Theoretical and Practical Implications

Reconceptualizing reward models as value functions offers several important consequences:

• It enables fine-grained, temporally consistent credit assignment and supports debugging, safety attribution, and knowledge tracing through token-level reward decomposition.
• It brings process-level feedback—formerly requiring human- or model-generated fine-grained labels—into reach for settings with only outcome supervision, broadening applicability to long-form, multi-step tasks.
• The resource and engineering gains for RLHF are compelling: by collapsing reward and value modeling into a single, theoretically justified head, training and inference cost for production-grade LLM alignment can be substantially reduced.

Figures: Token Trajectories and Model Behavior

A comparison of baseline and TCRM token-wise rewards on realistic LLM outputs illustrates the interpretability and critical localization of faults with TCRM—errors are rapidly detected in the reward trajectory, and the signal is resilient to subsequent correct information, as illustrated in Figures 7–10. These results underscore the non-trivial practical differences in model diagnostics, with TCRM supporting introspective analysis at the token level.
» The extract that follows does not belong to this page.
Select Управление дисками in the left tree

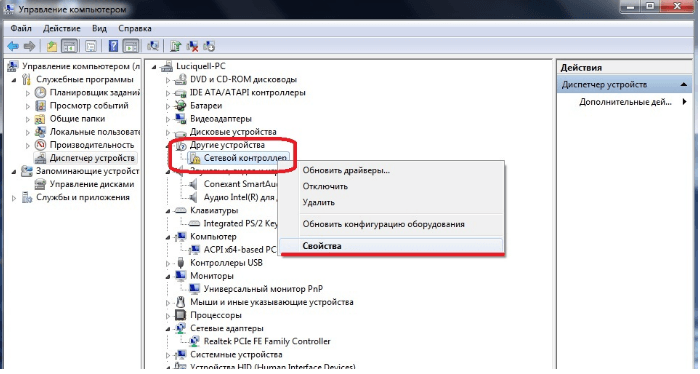tap(92, 185)
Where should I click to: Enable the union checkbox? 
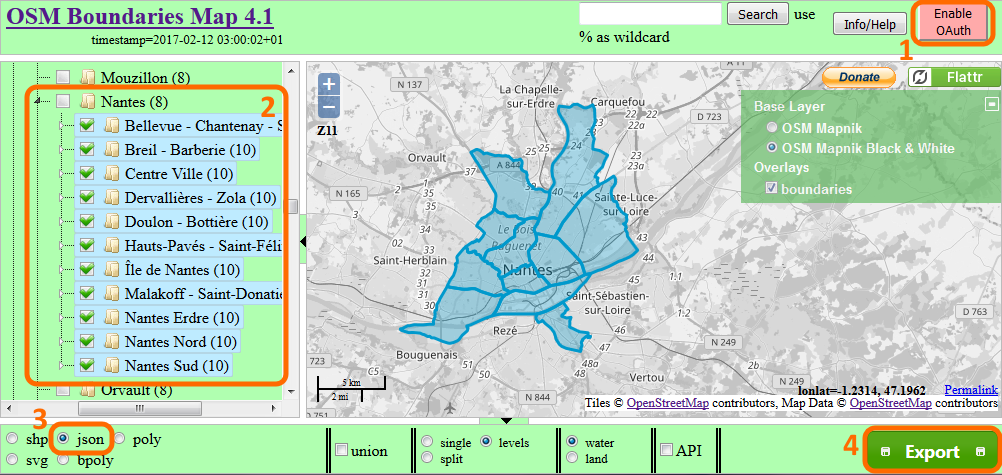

Figure 8: Token-wise reward model scores for the wrong solution, demonstrating precise localization of reward penalties at erroneous tokens.

Additional figures show that TCRM reward trajectories are smooth, monotonic except at genuine error points, and display diversity in how prefix or suffix information is evaluated, corresponding to intuitive human preference patterns.

Limitations and Future Directions

Despite substantial coherence, RM token outputs under TCRM are not perfectly calibrated conditional expectations; residual biases and predictive errors decline with longer prefixes but do not vanish entirely. Open challenges include:

• Improving calibration of token-level conditional expectations, potentially via entropy- or uncertainty-aware smoothing;
• Further studying sensitivity to policy distribution shift in online RL settings, and adapting TCRM to actively recalibrate as policy evolves;
• Exploring dense reward trajectories for real-time error correction, more powerful safety interventions, and credit assignment in online RLHF loops.

Conclusion

"Reward Models Are Secretly Value Functions" demonstrates that enforcing temporal coherence in reward modeling—implemented through simple, theoretically-motivated regularizers—enables RMs to function as token-wise value functions. This not only delivers improved interpretability, process-level supervision from outcome-only data, and substantial efficiency improvements in RLHF, but also provides a solid foundation for future advances in fine-grained, resource-efficient LLM alignment and evaluation within large-scale language modeling systems.